Exercise materials:
[Start of Attachment]

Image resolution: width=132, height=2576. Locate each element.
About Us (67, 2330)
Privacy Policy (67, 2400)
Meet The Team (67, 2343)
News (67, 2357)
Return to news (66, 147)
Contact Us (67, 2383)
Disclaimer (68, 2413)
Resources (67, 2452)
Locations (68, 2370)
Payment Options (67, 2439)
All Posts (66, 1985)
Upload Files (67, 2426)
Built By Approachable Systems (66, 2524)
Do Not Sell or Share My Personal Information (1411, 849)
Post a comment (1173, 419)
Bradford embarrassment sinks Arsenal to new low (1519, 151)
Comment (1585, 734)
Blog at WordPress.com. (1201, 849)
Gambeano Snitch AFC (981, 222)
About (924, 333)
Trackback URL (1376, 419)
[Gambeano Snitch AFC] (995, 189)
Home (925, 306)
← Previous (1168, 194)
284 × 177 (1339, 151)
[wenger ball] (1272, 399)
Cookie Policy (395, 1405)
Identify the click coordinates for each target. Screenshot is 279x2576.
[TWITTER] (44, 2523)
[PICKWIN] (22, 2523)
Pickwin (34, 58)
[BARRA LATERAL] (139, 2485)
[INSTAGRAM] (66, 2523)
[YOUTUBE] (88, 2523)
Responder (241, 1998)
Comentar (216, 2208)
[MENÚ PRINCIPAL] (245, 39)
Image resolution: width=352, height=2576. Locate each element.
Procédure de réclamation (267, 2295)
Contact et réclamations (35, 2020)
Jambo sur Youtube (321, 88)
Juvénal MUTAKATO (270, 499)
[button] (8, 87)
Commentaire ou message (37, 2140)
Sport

[End of Attachment]

Exercise objective: Please transcribe only the lines in the records above running from the line that has "Payment Options (67, 2439)" through the line that has "Blog at WordPress.com. (1201, 849)", both included, exactly as they appear.

Written answer:
Payment Options (67, 2439)
All Posts (66, 1985)
Upload Files (67, 2426)
Built By Approachable Systems (66, 2524)
Do Not Sell or Share My Personal Information (1411, 849)
Post a comment (1173, 419)
Bradford embarrassment sinks Arsenal to new low (1519, 151)
Comment (1585, 734)
Blog at WordPress.com. (1201, 849)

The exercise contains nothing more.